♦ The reasons for EDS in PD are multifactorial and include: effects of PD motor disability; the disease process; side-effects of dopaminergic medications; co-morbidities (e.g. depression). Even low dosages may be sedating and induce sleep, whereas high dosages may prolong sleep latency and cause sleep disruption.
♦ EDS is found in 15-20% of PD patients compared to 1% of elderly individuals.
♦ The Epworth Sleepiness Scale is a subjective scale widely used in PD sleep studies.
♦ Sudden-onset sleep ('sleep attacks') was first described in nine patients on pramipexole and one patient on ropinirole, causing them to fall asleep while driving leading to accidents. Of these, five patients experienced no warning before the attack. Resolution of symptoms occurred after the medication was discontinued.

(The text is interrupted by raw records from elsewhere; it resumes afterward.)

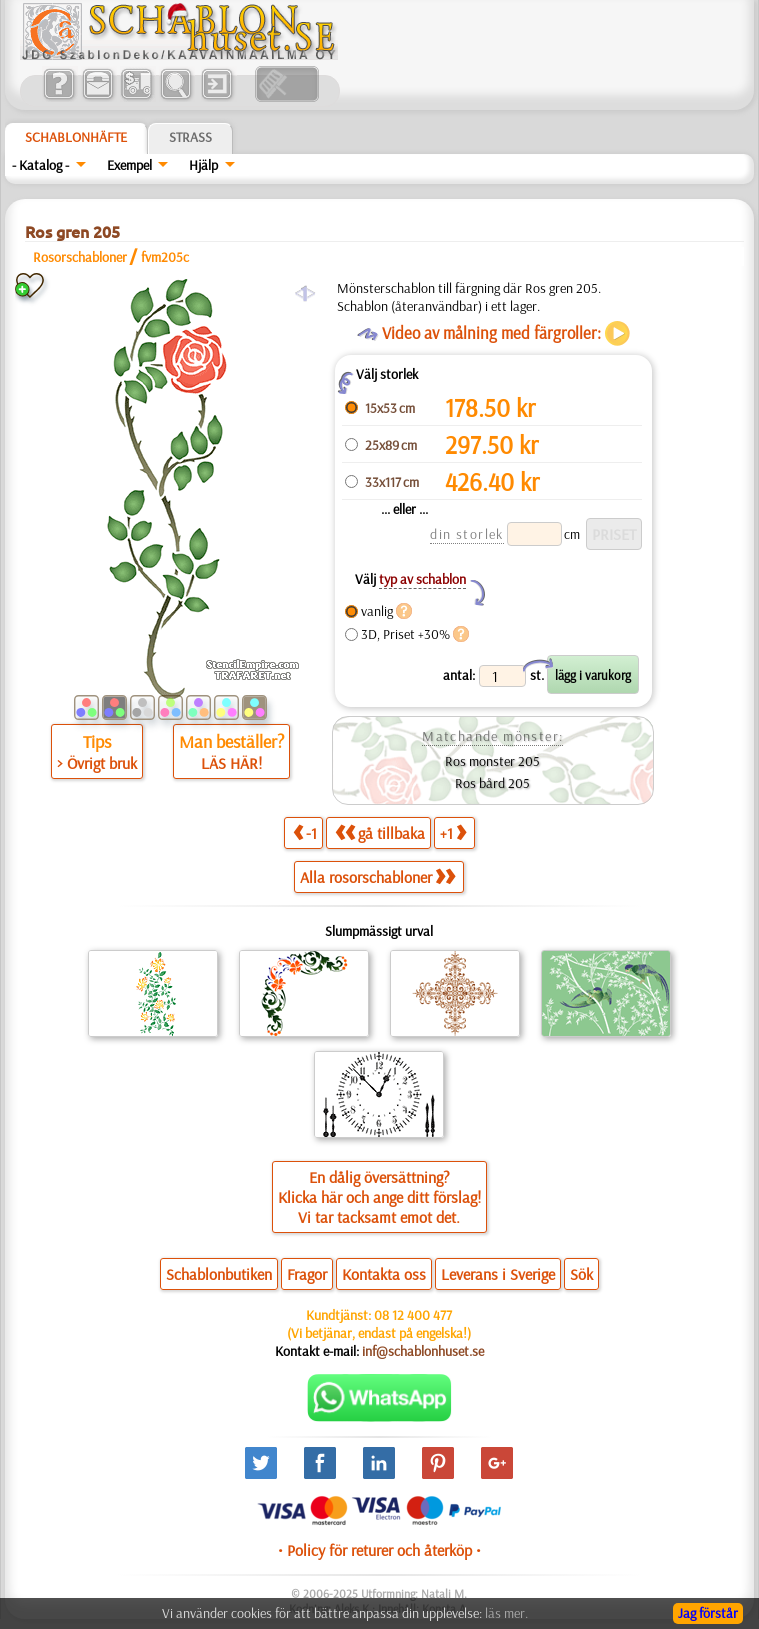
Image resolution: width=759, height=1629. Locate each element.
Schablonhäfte (76, 137)
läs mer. (506, 1613)
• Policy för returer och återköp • (379, 1550)
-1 (305, 832)
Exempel (129, 165)
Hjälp (203, 165)
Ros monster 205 (492, 761)
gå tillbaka (380, 832)
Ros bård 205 (492, 783)
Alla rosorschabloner (377, 877)
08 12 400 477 (413, 1315)
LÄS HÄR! (231, 763)
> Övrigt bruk (97, 763)
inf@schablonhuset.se (423, 1351)
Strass (190, 137)
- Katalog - (40, 165)
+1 (453, 832)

♦ On the other hand, appropriate dosages of dopaminergic medication at bedtime may help relieve nocturnal akinesia and rigidity and wearing off symptoms, resulting in improved sleep. One crossover study of 158 PD patients comparing immediate-release levodopa to CR levodopa showed fewer sleep interruptions per night and fewer sleep disturbances with the CR formulation.
♦ A recent study on 10 PD patients with insomnia reported 60% reduction of nocturnal akinesia and complete suppression of axial and early morning dystonia after subthalamic nucleus (STN) deep brain stimulation (DBS). Another study showed seven out of eight PD patients with marked improvement in sleep quality with increased periods of uninterrupted sleep and decreased arousal index.